In the code sample, their could be blocking (and possibly timeouts) but not deadlocks. This could occur because while the ForecastGrain is performing Forecast(..) it cannot process any other messages, so all calls to it's GetResults(..) would wait until the forecast was complete, and it's ForecastComplete callback would be queued on the StateGrain only after all other calls queued for that grain.

So given the following calls to StateGrain:

1. SetDetails
2. SetDetails
3. GetResults
4. SetDetails
5. GetResults
6. GetResults
7. SetDetails

The first SetDetails (1) would modify the state and kick off a forecast.
The second SetDetails (2) would modify the state and mark requiresAdditionalForecast to true.
The first GetResults (3) would request the results from the ForecastGrain which would be blocked until the forecast was complete, because the forecast grain is busy forecasting.
All of the remaining calls 4,7 would be queued up for the StateGrain.
When the forecast was complete, it would call ForecastComplete on the StateGrain which would be queued after 7.
So the adjustment to the _parameter from the forecast needed in 3, 5, and 6 would not occur until after 7 was processed, and even then would only be updated (at that point) with the results from the original SetDetails
call (1).

[jason-bragg]

I don't think the behavior you seek is hard, it's just not clear what behavior you want.
If a SetDetails and GetResults call are made, immediately one after another, what is the expected behavior? Should the GetResults return the forecast after it completes, or return the most recently completed forecast?

[sergeybykov]

I'm confused with the code Forecast awaits the long running calculation and notifies the called at the end.
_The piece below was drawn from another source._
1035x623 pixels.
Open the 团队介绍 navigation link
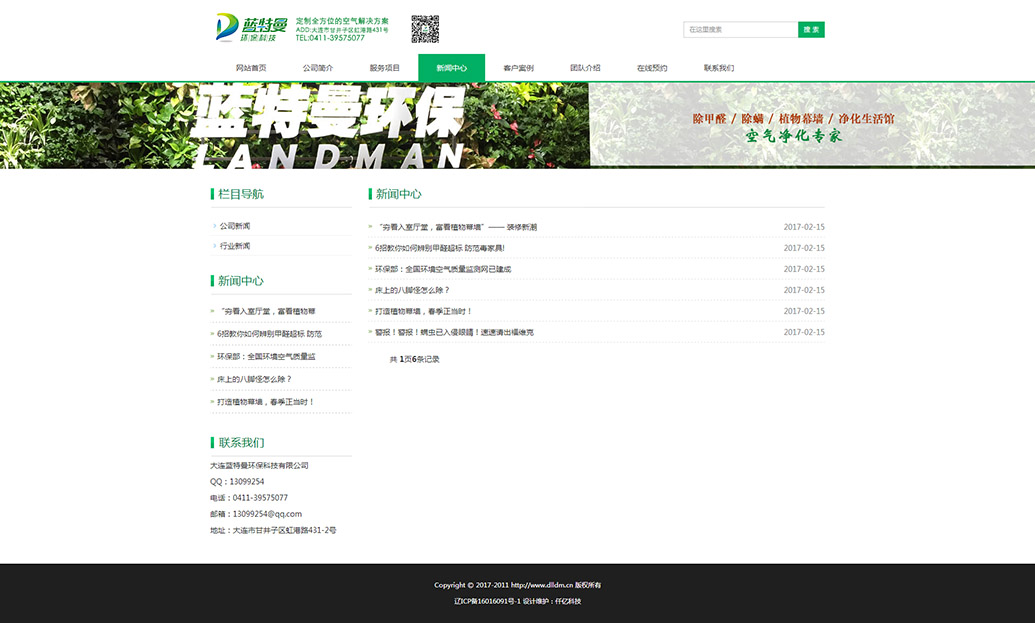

Couldn't you do it differently as follows?

1. Instead of Forcast have a BeginForcast method that would start a new computation on the .NET thread pool (unless there is already one running), and return to the caller (StateGrain) confirming that the computation started.
2. Upon completion of the forecasting computation, the code running on the .NET thread pool will enqueue a call to itself (to the ForecastGrain that started it), e.g. a CompleteForcast method as described in http://dotnet.github.io/orleans/Documentation/Advanced-Concepts/External-Tasks-and-Grains.html.
3. CompleteForcast will call to the StateGrain that initiated the computation to notify it about completion. This can be done reliably as a normal grain method calls or via an observer.

In this approach, ForecastGrain is always available for incoming calls. The only call that could potentially cause a temporary deadlock is the notification call back to StateGrain. The possibility for a deadlock can be eliminated by using an observer (probably in conjunction with a periodic poll from StateGrain) or by marking the notification method as AlwaysInterleave. That being said, I see no reason for not marking ForecastGrain as reentrant in this case, as none of its methods will call await, and hence no real interleaving will happen anyway.

Did I miss something?

[AlexMeakin]

@jason-bragg, @sergeybykov

Again thanks for the feedback. The pattern suggested in the Sergey's post is what I am attempting to achieve. I do have a follow on question based on the suggestion.

The documentation suggests creating a Task using Task.Run, awaiting that task and then returning to the caller. My understanding is that awaiting the task dispatched on .NET Thread pool won't complete until the forecast completes. This means the return value won't be available until that Task completes. Is the suggestion to start the Task and store it within the Actor(Forecast)?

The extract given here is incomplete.